= DATASET CONTENT =

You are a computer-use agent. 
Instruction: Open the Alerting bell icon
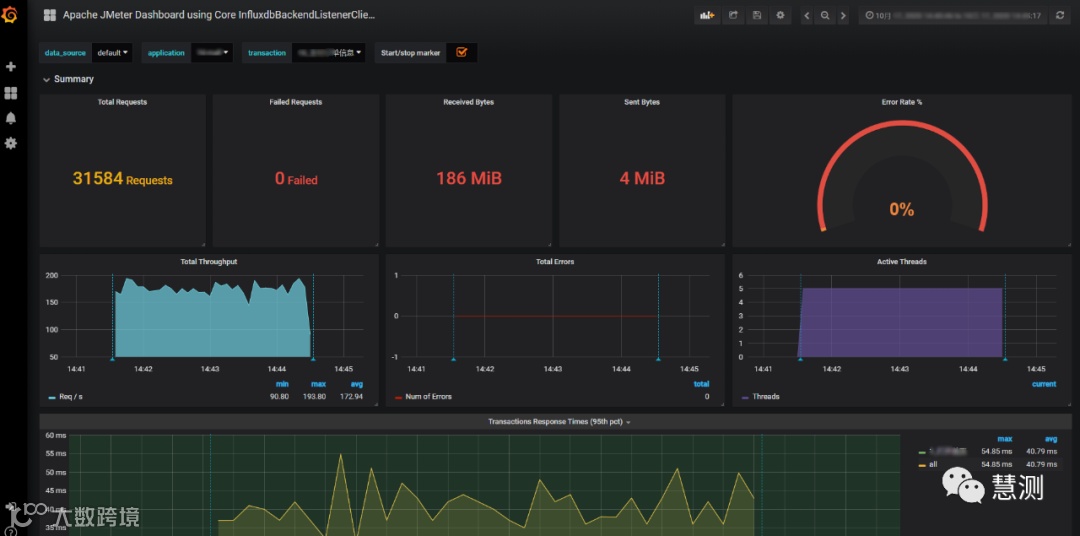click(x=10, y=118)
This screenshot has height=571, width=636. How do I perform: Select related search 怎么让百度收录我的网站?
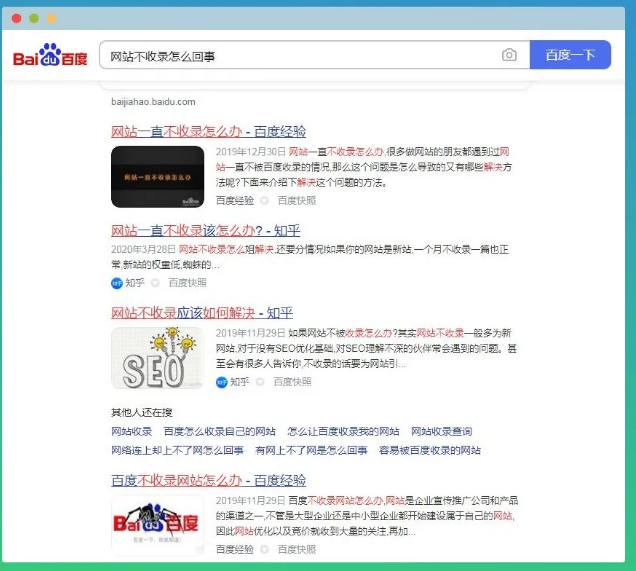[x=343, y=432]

= WORK REQUEST =
Write out exactly, with no pictures, each line from the one containing "Instruction: Open the Alerting bell icon" through the last line of the listing above, both included.

= TASK ANSWER =
Instruction: Open the Alerting bell icon
click(x=10, y=118)
This screenshot has height=571, width=636. How do I perform: Select related search 怎么让百度收录我的网站?
[x=343, y=432]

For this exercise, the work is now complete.